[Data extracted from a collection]
┌──

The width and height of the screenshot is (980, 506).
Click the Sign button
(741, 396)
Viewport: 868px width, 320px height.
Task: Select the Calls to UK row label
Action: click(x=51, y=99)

└──

__Task description__: Please restate the records in full, word for word.

__Output of the exercise__:
The width and height of the screenshot is (980, 506).
Click the Sign button
(741, 396)
Viewport: 868px width, 320px height.
Task: Select the Calls to UK row label
Action: click(x=51, y=99)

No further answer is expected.